While various industry players are investing in data management systems, several companies globally, face an increasing challenge of system failures and outages resulting in unhappy customers, brand damage and revenue loss. To illustrate, in March 2013, the regulatory body of U.K. fined a multinational banking and financial services holding company for failing to keep updated information on client objectives, risk profile and risk appetite. The regulatory body found that the reason attributed to this was the failure of the bank’s data processing systems to allow sufficient client information to be processed and not so much a human failure. Such failures can have long term impact on companies with loss of potential customers even in the future. Out of several factors that can be attributed; failures and delays during data warehouse batch runs are an important area of focus for data managers today. This paper proposes a reference architecture to improve operational IT analytics with predictive capabilities to overcome such challenges. The proposed solution is vendor agnostic and provides consistent experience across a range of Data Integration and Business Intelligence tools.
Data warehouse and application service loss can adversely impact businesses in many ways like delay in financial closure leading to liability, penalty for non-compliance in delivering data on time and down time for information workers. On average, businesses lose between $84,000 and $108,000 (US) for every hour of IT system downtime, according to various estimates from the studies performed by industry analyst firms .Application problems are the single largest source of downtime, causing 30% of annual downtime hours and 32% of downtime cost, on an average .The leading cause of application downtime is software failure (36% of cost on average), followed by human error (22%) and third such rising costs are attributed to complex data warehouse environments that exist in companies today. The dynamic nature and complexity of the data warehouse
The increased complexity of the data warehouse environment intensifies the task of data managers manifolds. The ask of troubleshooting under such a dynamic environment becomes tougher. Additionally, a host of other issues such as human error, hardware failure, and natural disasters can disrupt data warehouse availability.
Over several years, innovative solution providers have tried to address these problems. There are multiple analytical solutions (Operations Management (OM) tools) existing today which help data managers monitor and measure the data warehouse environment. These solutions are catered to by features within Data Warehouse DI or BI tools and also within infra monitoring schedule management tools. The solutions help identify issues, isolate causes and resolve outages. The solutions also support performance management through IT infrastructure support.
However, these features which are restricted only to each particular tool, do not take into account the business process aspects and at best provide insights into what has gone wrong (instead of finding what would go wrong). These tools do not have the feature to constantly and proactively monitor system behaviour and provide real time insights into system performance and capacity trends. A typical solution today would analyse historical data to develop a certain trend in performance, after the failure has occurred. Whereas data managers are increasingly demanding capabilities to predict a failure before it occurs. This has created a need for predictive analytics driven proactive monitoring of data warehouse processes.
Current OM Tools – Limitations
As discussed above, a host of OM tools and solutions are used by data managers today. However, these solutions have the following limitations:
Current OM Tools – Potential Improvements
The limitations of the existing solutions, outlined previously can be plugged in through “predictive insight on batch analytics”. The various capabilities of such a solution are outlined below:
Proposed Reference Architecture
Based on the characteristics outlined previously, below is the proposed reference architecture:
The numbered areas in the above reference architecture are described below:
1. Data Acquisition and Conversion
2. Data Integration
3. Predictive Analytics
4. Alert Interface
Several benefits can accrue to the data managers through the new approach:
Reduced Risks: The new architectural approach de-risks batch operations through predictability, early warnings and fast issue resolution resulting in lower downtime of operations and improved reliability of data. In addition, infrastructure capacity utilisation forecasts.

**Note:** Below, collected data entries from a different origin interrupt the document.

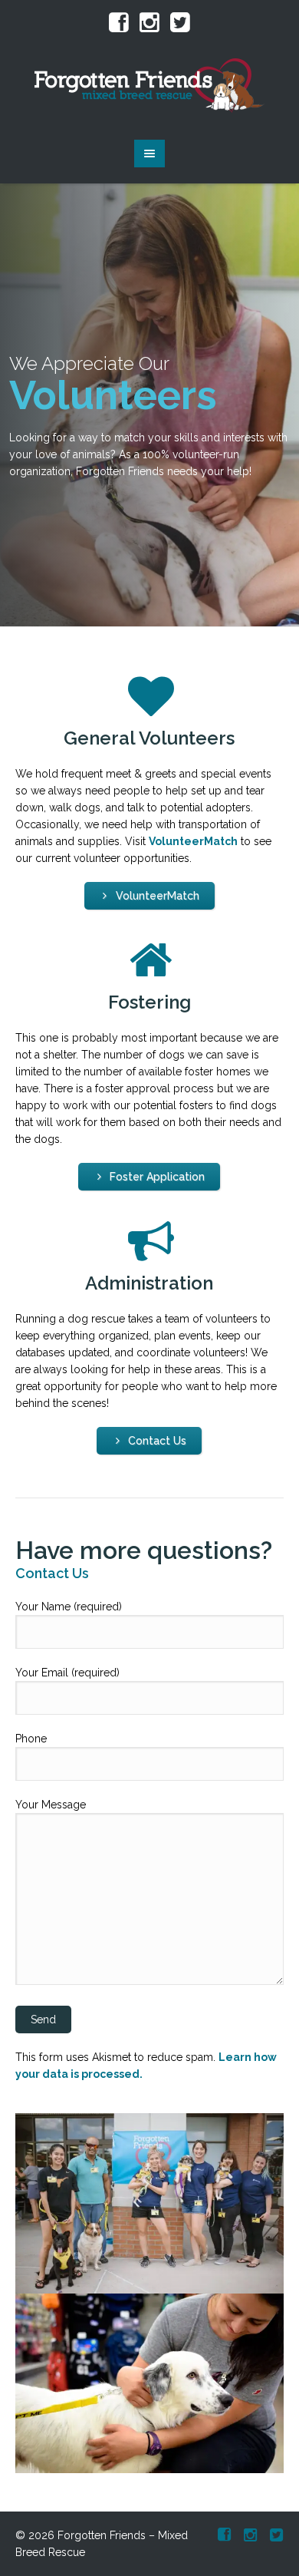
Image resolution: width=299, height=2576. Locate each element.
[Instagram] (149, 23)
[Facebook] (118, 23)
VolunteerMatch (193, 841)
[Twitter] (180, 23)
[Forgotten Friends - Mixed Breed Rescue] (149, 85)
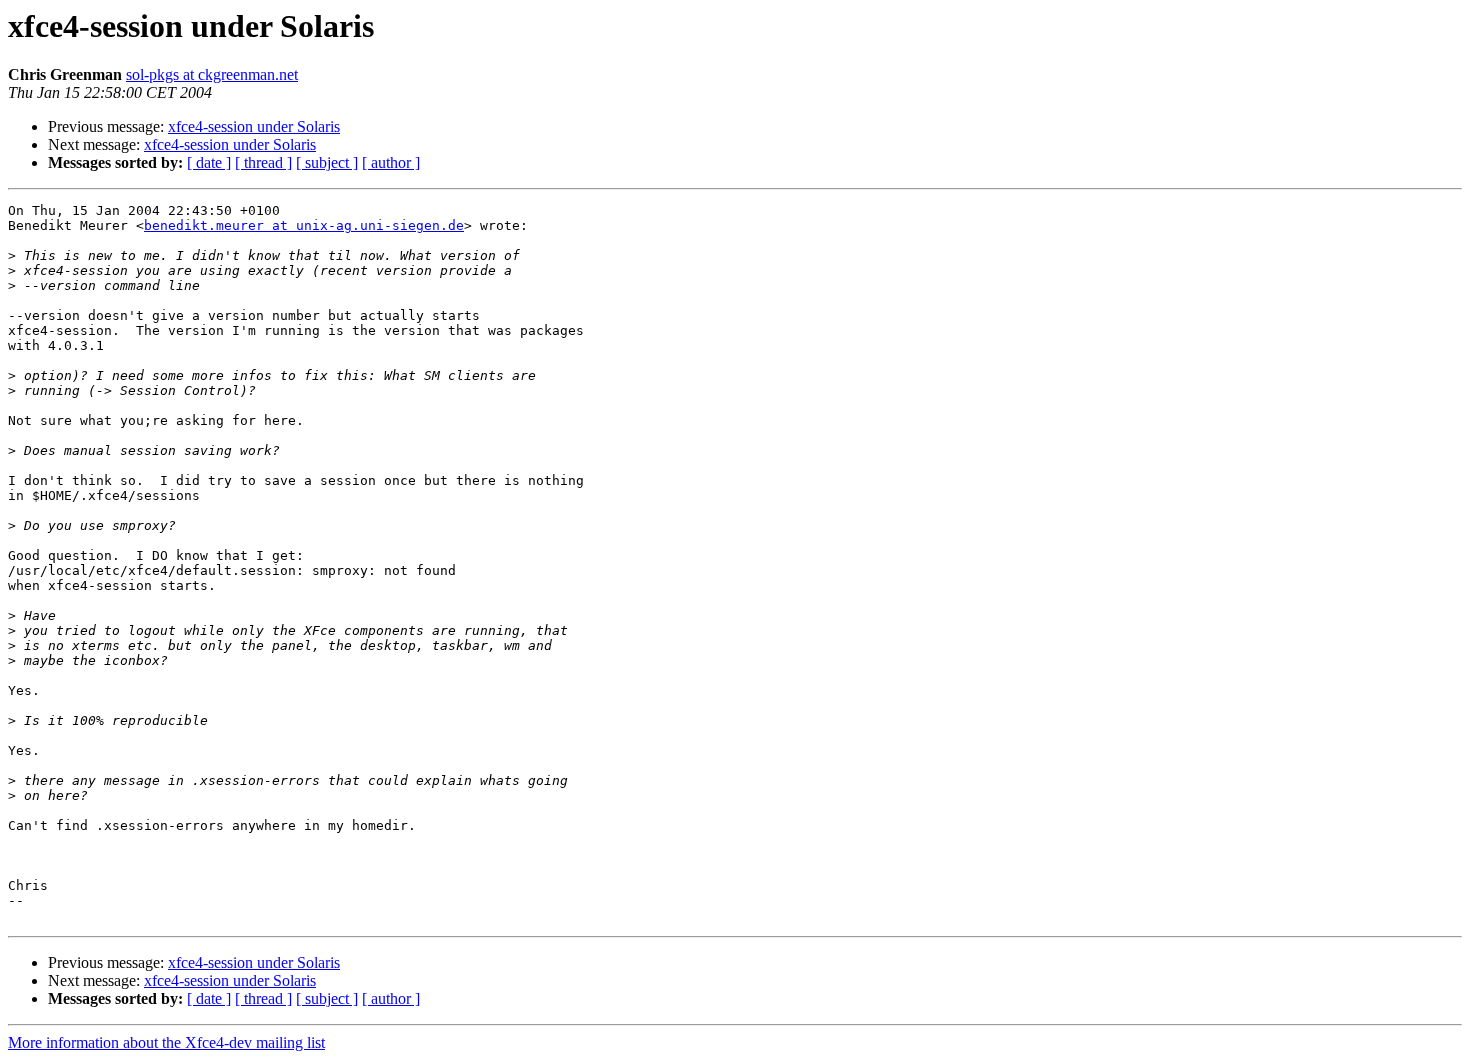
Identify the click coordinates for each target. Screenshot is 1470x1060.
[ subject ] (327, 162)
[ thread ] (263, 162)
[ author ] (391, 162)
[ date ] (209, 162)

Optimised Costs: The proposed architecture further improves productivity by reducing manual monitoring and troubleshooting efforts resulting in reduced Total Cost of Ownership, lower cost of batch optimisation exercise and improved productivity of the platform due to reduced downtime and improved system availability.

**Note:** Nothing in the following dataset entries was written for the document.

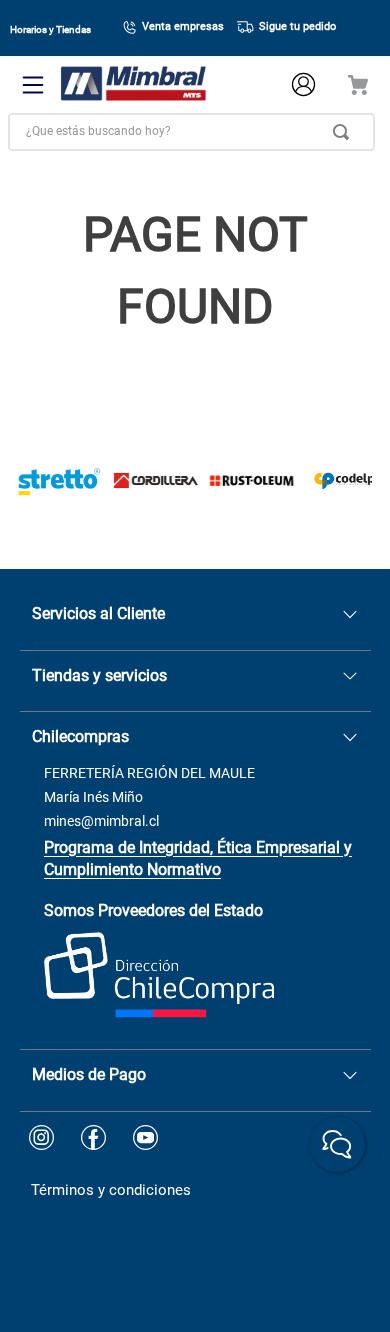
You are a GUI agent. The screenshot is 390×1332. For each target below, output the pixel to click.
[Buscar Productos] (345, 132)
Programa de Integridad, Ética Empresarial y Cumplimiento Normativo (198, 858)
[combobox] (191, 132)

Standardised Operations: Data managers can avail standardised batch operation processes across technology stacks leading to – i) A tool-agnostic approach - the alert management, predictive insights, diagnostics and trend reports are uniform irrespective of the tool used. This also helps reduce system upgrade costs. ii) Simplified operational process and iii) Improved standardisation of IT operations overall
This proposed architecture catering to improving operational IT analytics is vendor agnostic and provides consistent experience across a range of data integration and business intelligence tools. It provides predictive insights that are business process aware and helps achieve higher availability and better reliability of data environments. It combines ability to monitor infra resources, integration tools as well as job schedules. Data managers will find the proposed solution cost effective in addition to helping reduce overall operational risks and design standardised operations. It will help organisations maintain high customer centricity through improved operational processes.